“We’re not shutting it down, we’re putting it on pause until we can figure out what to do,” Triathlon managing partner John Rice told MedCity News.
Northern Lights Seed Capital, which has been trying to raise money since the beginning of this year, has attracted some individual investors but has failed to win over deeper-pocketed institutional firms, Rice said.
Affinity and Triathlon will decide Northern Lights’ fate in the fall, he said.
Rice, who declined to disclose how much the venture was able to raise, said institutional investors are not getting the returns they want from lifescience companies or are still waiting to see exits from their current portfolios.
Across the country, early stage money has dried up as the weak economy and lackluster demand for initial public offerings forced venture firms to focus on keeping alive more advanced, experienced companies that are generating sales from real products.

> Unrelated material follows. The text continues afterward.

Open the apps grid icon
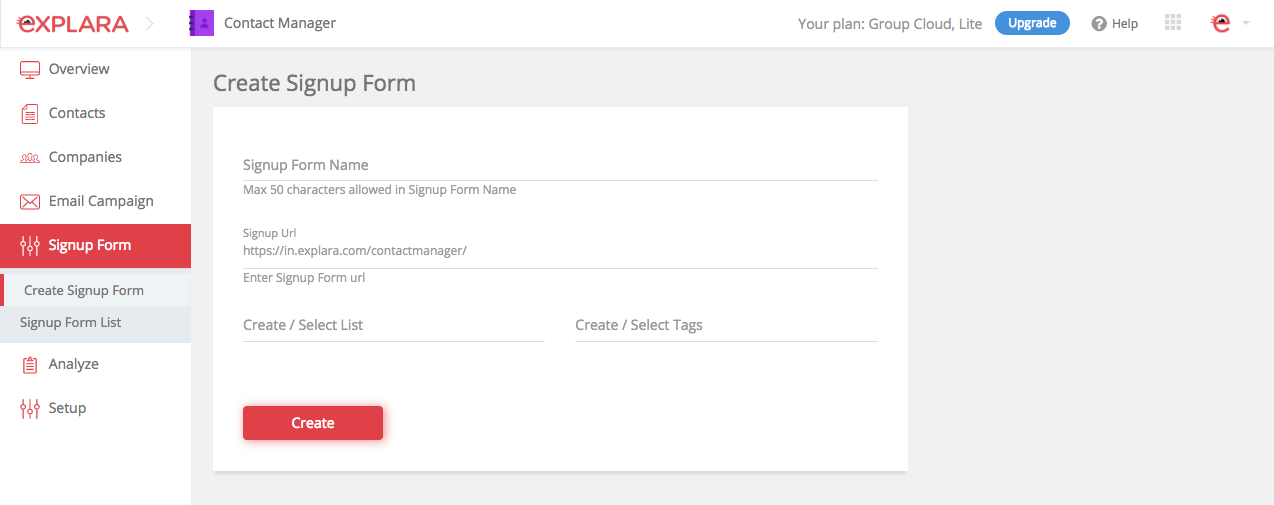This screenshot has width=1274, height=505. tap(1173, 23)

Early stage investments last year fell 13 percent to $4.6 billion from 2008, according to the MoneyTree report by PricewaterhouseCoopers and the National Venture Capital Association.
The demise of Northern Lights would be a bitter blow to Minnesota, which has struggled to attract early stage venture capital.
Minnesota startups, mostly medical device firms, raised $255.5 million in 2009, down a whopping 40 percent from the previous year of $426.5 million, according to the MoneyTree Report, which is based on data from Thomson Reuters. Nationally, investments in medical devices — the lifeblood of Minnesota’s economy — dropped 27 percent to $2.5 billion.
Northern Lights was hoping to target startups in biotechnology, medical devices, healthcare and diagnostics. The fund also was interested in platform technologies that could apply animal science to human health.